Stars shine on dark opening night for CayFilm

Despite a lack of lights due to a power outage Friday evening, Cayman’s third annual CayFilm International Festival, brought cameras and action for a star-studded opening at The Ritz-Carlton, Grand Cayman.

With more than 100 visiting filmmakers and 200 films on display, the festival’s return represented rapid growth in the islands’ film industry. Twenty featured works were shot locally, demonstrating the islands’ immense production potential, said Minister of Finance Roy McTaggart, speaking in the absence of Premier Alden McLaughlin.

Festival director Tony Mark arrived to the opening gala “dressed to kill,” as he described it, in vampire makeup to honor an exclusive 25th anniversary showing of Francis Ford Coppola’s “Bram Stoker’s Dracula.”

Following an hours-long power outage, Mr. Mark welcomed guests to four days of film, food and fashion, highlighted by international stars including chef Eric Ripert of Blue restaurant at The Ritz-Carlton, Grand Cayman, and local talent, including designers Isy Obi, Olivia B and Kenzie Rose.

“We really are happy that the VIPs we bring down are very approachable. You can go up and talk to them,” Mr. Mark said.

“A lot of filmmakers don’t get to go to all the festivals. They pick and choose. The fact that [they] chose to come to the Cayman Islands to be here with us is a real honor.”

Establishing a film school

“Dracula” screenwriter James V. Hart invited moviegoers to join him for a “howl” to introduce the evening’s anniversary feature. Mr. Hart also announced he will be collaborating on establishing a local film school.

“One of the things I wanted to do is help the initiative start the Cayman Media Academy to establish a learning center for young people to begin to learn the craft of filmmaking, the craft of production, the craft of writing, the craft of producing, so you can have infrastructure here so that filmmakers can continue to be celebrated here in Cayman,” Mr. Hart said.

He auctioned several items from “Dracula,” including the film’s screenplay, to benefit the academy.

Mr. Mark said the school will fall under the CayFilm umbrella to offer qualifications in acting, set design, editing, photography, sound design, writing and production. Eventually, he hopes the academy, which may be based at the Cayman Media Park, part of Cayman Enterprise City, will offer a full-time degree program.

“Aspiring filmmakers and artists will have their own specially designed programs to further their education in the creative media arts industry and gain real world, hands-on experience,” Mr. Mark said.

Other supporters include producer Calia Brencsons-Van Dyk, special effects coordinator Dieter Sturn, American photographer and Nikon Ambassador Vincent Versace, and film studio head and producer Gary Lucchesi.

The school must first get approval from the Cayman Islands Ministry of Education.

Food and film

On day two of the festival, Ms. Brencsons-Van Dyk, former producer of “The Martha Stewart Show,” hosted a discussion with chef Ripert.

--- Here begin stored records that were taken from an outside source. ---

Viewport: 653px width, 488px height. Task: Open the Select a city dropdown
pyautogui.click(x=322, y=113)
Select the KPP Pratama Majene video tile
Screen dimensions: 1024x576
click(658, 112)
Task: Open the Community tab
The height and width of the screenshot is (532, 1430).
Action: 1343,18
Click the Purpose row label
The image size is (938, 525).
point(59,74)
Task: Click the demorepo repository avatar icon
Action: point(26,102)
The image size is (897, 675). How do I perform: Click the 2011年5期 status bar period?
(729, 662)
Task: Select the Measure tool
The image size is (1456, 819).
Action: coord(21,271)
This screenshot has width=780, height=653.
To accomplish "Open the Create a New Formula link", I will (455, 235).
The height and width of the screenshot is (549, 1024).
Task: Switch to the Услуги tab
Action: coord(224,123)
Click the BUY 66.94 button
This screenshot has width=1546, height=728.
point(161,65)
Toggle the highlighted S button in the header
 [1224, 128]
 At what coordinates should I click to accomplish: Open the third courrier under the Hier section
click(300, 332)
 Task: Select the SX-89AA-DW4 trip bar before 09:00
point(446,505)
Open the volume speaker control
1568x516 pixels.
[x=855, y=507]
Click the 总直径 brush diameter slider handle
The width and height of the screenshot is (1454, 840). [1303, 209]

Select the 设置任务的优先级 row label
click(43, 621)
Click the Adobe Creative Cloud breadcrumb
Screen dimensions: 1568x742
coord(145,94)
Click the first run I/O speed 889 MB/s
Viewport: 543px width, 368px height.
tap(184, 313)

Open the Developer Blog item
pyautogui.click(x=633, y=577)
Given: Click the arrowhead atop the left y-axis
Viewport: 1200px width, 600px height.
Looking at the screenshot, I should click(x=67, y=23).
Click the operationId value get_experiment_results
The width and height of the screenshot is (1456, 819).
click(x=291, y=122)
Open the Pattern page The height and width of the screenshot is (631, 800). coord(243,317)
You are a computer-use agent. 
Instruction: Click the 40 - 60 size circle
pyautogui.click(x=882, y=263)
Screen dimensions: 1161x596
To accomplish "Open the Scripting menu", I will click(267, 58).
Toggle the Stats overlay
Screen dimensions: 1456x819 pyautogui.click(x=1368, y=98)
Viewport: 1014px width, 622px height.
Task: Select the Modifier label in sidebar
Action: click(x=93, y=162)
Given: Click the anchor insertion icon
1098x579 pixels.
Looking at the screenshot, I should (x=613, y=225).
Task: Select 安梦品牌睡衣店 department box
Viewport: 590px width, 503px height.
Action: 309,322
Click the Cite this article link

Mr. Ripert shared the story behind Blue, where VIP guests and filmmakers were treated Sunday evening to a menu prepared by the chef himself. After some consideration, he said, Blue finally came to fruition over a few drinks.

“They put me on a boat with my luggage from the airport. We went to Stingray City with a case of Champagne. We came back without the case of Champagne. We went to eat at Calypso Grill and it was done,” he said.

Mr. Ripert tried to dispel myths about his life as a celebrity chef. While the profession has come with sacrifice, he said, the reality is often far from what is depicted on television.

“In America, we make sure in the kitchen it’s a civilized environment, it’s helping people to begin their career in a positive way. So we are very frustrated when we see TV shows with chefs like Gordon Ramsay who’s promoting insulting and harassing people in the kitchen. This is total fantasy, and shame on the production and shame on him for promoting that” Mr. Ripert said.

On Sunday, actor Wes Studi offered insight into his performances in “Dances with Wolves,” “The Last of the Mohicans” and most recently, “Avatar.” Mr. Studi proposed a more hands-off approach than his wife and Emmy Award-winner Maura Dhu Studi.

“I don’t read [the whole script] unless it has something to actually do with me. I really don’t think I need to know what’s going on in the rest of the story simply because I inhabit a certain amount of time and space within the film,” Mr. Studi said.

“Unless I’m the main character, I really don’t need to know what’s going on in the whole of the story. I contribute to what makes it move forward with my character’s stuff.”

Pixar co-founder Loren Carpenter shared highlights from his animation career. Other workshops featured “Million Dollar Baby” producer Gary Lucchesi, photography pioneer Mr. Versace and stuntman Paul Weston.

The festival was scheduled to close Monday with an awards ceremony, at which screenwriter Mr. Hart was to be honored with a lifetime achievement award.

Six of Cayman’s own vied for the Frank E. Flowers Local Filmmaker Award, including Trevor Murphy, Malcom Ellis, Grace Ruby, Heather Harris, Pascal Pernix and Tanya Streeter.